Loading more records than actual in HIve

2019-05-31 23:31发布

问题:

While inserting from Hive table to HIve table, It is loading more records that actual records. Can anyone help in this weird behaviour of Hive ?

My query would be looking like this:

insert overwrite table_a
    select col1,col2,col3,... from table_b;

My table_b consists of 6405465 records.

After inserting from table_b to table_a, i found total records in table_a are 6406565.
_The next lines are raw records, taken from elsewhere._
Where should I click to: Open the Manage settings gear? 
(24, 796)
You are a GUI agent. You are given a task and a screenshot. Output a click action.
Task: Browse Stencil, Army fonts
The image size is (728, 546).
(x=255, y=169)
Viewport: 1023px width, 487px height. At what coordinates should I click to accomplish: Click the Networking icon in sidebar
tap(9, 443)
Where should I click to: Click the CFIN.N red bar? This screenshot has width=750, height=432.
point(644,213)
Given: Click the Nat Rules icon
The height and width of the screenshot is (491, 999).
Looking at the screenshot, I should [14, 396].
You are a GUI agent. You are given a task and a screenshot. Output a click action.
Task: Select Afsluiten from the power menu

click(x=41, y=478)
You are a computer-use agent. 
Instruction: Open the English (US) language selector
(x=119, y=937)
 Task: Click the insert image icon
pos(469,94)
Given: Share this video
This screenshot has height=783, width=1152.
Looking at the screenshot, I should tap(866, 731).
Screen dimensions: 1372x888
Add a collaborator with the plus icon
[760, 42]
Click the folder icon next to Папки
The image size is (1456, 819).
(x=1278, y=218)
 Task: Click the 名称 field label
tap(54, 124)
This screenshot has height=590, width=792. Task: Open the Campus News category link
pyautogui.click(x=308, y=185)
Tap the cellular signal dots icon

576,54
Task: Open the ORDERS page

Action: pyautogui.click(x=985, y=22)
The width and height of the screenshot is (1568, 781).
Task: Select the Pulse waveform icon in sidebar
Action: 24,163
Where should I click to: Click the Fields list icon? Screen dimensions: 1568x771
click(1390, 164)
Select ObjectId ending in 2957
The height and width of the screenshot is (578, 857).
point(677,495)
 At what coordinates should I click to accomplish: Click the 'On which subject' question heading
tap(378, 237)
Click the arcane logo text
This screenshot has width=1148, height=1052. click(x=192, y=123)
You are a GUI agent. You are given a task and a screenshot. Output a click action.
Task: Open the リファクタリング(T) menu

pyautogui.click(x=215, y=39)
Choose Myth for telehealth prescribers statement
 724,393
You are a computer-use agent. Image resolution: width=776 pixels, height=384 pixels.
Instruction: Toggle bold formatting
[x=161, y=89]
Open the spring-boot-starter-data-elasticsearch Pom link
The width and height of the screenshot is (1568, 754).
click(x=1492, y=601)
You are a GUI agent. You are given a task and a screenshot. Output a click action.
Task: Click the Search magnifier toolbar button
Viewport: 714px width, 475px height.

Can any one please help here ?

回答1:

If hive.compute.query.using.stats=true; then optimizer is using statistics for query calculation instead of querying table data. This is much faster because metastore is a fast database like MySQL and does not require map-reduce. But statistics can be not fresh (stale) if the table was loaded not using INSERT OVERWRITE or configuration parameter hive.stats.autogather responsible for statistics auto gathering was set to false. Also statistics will be not fresh after loading files or after using third-party tools. It's because files was never analyzed, statistics in metastore is not fresh, if you have put new files, nobody knows about how the data was changed. Also after sqoop loading, etc. So, it's a good practice to gather statistics for table or partition after loading using 'ANALYZE TABLE ... COMPUTE STATISTICS'.

In case it's impossible to gather statistics automatically (works for INSERT OVERWRITE) or by running ANALYZE statement then better to switch off hive.compute.query.using.stats parameter. Hive will query data instead of using statistics.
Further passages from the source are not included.